Sure. If somebody wants to sue. I suspect that by the time this story appears, Jimmy Swift will have accepted an offer for his land. For the taxpayers' sake, I hope the price for his lot won't have been inflated too much by the calls I have been making to Parkland in recent weeks.
LAZ Parking, a national company, is in court against Parkland over an eminent domain taking, but I wasn't able to get them on the horn in spite of multiple tries. They must see my role as possibly driving down their price instead of inflating it. Hey, I just do my job.
The 2008 study was carried out by HDR, the firm that later became the principal architect for the new Parkland campus. Called "Reality Test Findings," the 46-page document analyzed an area between the existing hospital and Maple Avenue, most of it later acquired by Parkland, and divided it into three broad categories. Some of it, where buildings are now under construction, is labeled "Clearly Hospital" in the report.
A plot along Maple next to the new DART station is labeled "Clearly TOD," or transit-oriented development. The report suggests the "Clearly TOD" area, most of which also is now in Parkland's hands, will bring in high dollars as residential and retail property benefiting from the proximity of the new rail station. The report advises Parkland to buy that area and hold it until the effect of the rail station kicks in, then sell or partner in the development of it.
A middle zone of property, which includes Swift's house, is labeled "Overlap Zone." It could go either way. Maybe Parkland does decide to keep it and use it for even more hospital construction.

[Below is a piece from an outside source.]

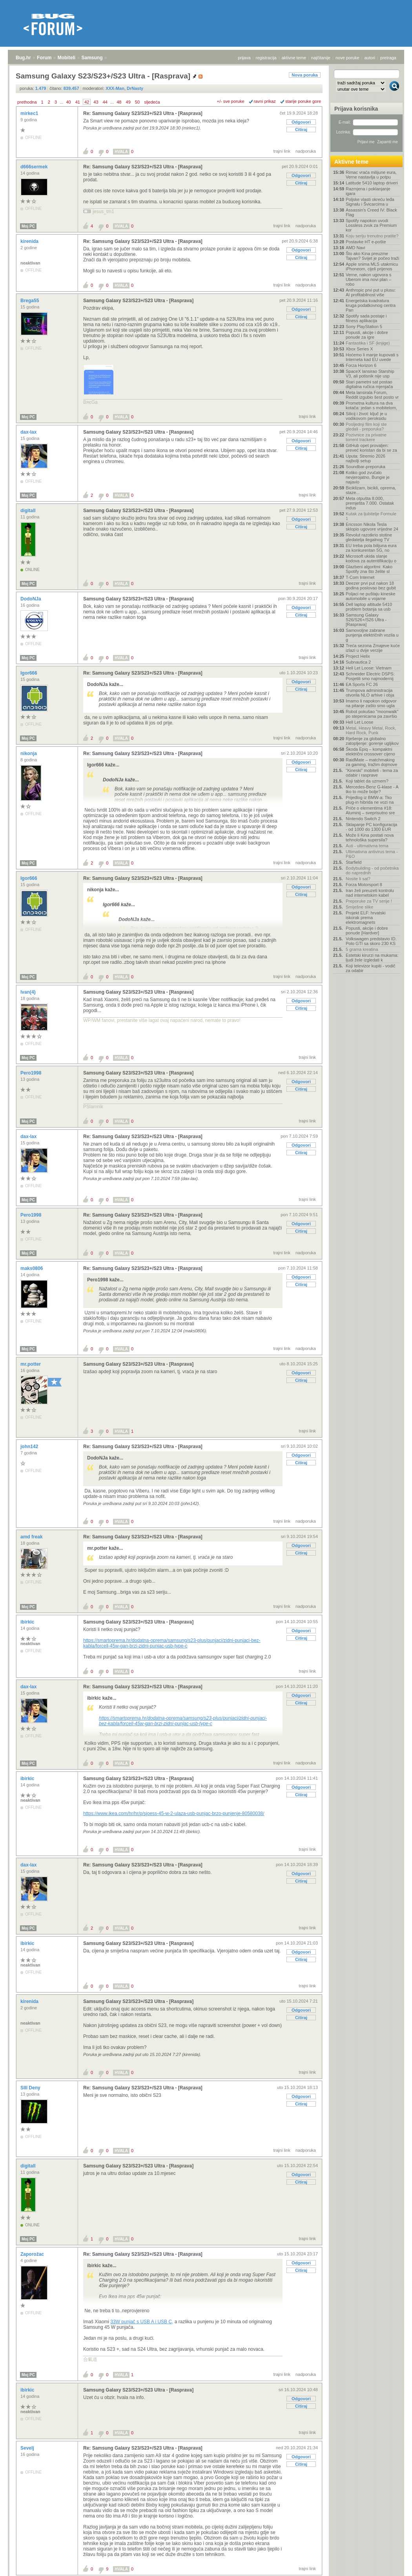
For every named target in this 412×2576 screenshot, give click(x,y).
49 (128, 102)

Or maybe instead the TOD zone grows larger than expected, and Parkland peddles or partners on some of the land in the overlap zone for TOD projects.
Most of the land Parkland has acquired since 2008 in the TOD Zone is now in use as a nicely finished, 1,800-space surface parking lot for employees, which Jones says the hospital needs and puts to good use.

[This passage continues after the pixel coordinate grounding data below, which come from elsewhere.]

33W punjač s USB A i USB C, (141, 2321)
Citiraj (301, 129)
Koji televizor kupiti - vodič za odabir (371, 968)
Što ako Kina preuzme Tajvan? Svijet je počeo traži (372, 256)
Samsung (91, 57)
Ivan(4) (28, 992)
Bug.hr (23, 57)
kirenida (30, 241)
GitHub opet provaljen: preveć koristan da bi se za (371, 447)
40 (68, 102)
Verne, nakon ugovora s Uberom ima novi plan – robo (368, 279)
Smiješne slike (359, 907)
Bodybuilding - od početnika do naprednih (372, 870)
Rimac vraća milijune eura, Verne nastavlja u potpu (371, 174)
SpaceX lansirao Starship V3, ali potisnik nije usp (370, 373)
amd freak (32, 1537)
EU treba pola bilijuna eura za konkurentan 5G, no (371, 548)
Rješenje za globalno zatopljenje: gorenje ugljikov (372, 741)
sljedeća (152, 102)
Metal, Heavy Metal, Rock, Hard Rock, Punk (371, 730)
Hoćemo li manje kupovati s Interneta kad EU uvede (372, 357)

"It's the nicest parking lot I've ever built," he says.
Jimmy Swift is a single man who inherited his modest little house some years ago from his father and was in the process of remodeling it as a home and machine shop. He says he didn't need to sell and didn't want to sell.
"I've got teacher's retirement pay and Social Security," he says. "I don't need their damn money."
I can also read that as saying he has the means to hold out for a better price. In any event, Swift strikes me as someone who will be able to take care of himself.
Here is what's interesting to me. Dallas is a pretty conservative place. What do you think would have happened if this idea ever had been put to the public? How would we even have proposed it?
Let's give the hospital district $1.3 billion in public money to spend, arm it with eminent domain and then turn it into a going and blowing player in the local real estate market. Hmm?
Parkland can't be separated from its own history or context. Thanks to a ghastly panoply of medical horror stories unearthed by The Dallas Morning News over the last two years, the public hospital portion of Parkland is in danger of being closed by the federal government.
Meanwhile, some of Parkland's tonier sister institutions have an unseemly history of lavish excess — red carpet treatment for big shots and a scandal, also unearthed by the News, over the baronial lifestyle of former U.T. Southwestern president Kern Wildenthal.
The chairman of the Parkland board committee overseeing the new campus project is Louis A. Beecherl III, scion of a family long involved in land-use issues along the Trinity River.
For a place that can't keep its patients alive on the psych ward, Parkland sure draws an awful lot of interest from the silk-stocking set in this city. Not saying that has to be a bad thing. Maybe it's just a splendid example of voluntarism.
But are we sure we know what's going on over there? Do we even have the slightest idea? Aren't we supposed to have the slightest idea? That's an awful lot of power and glory in some very quiet hands.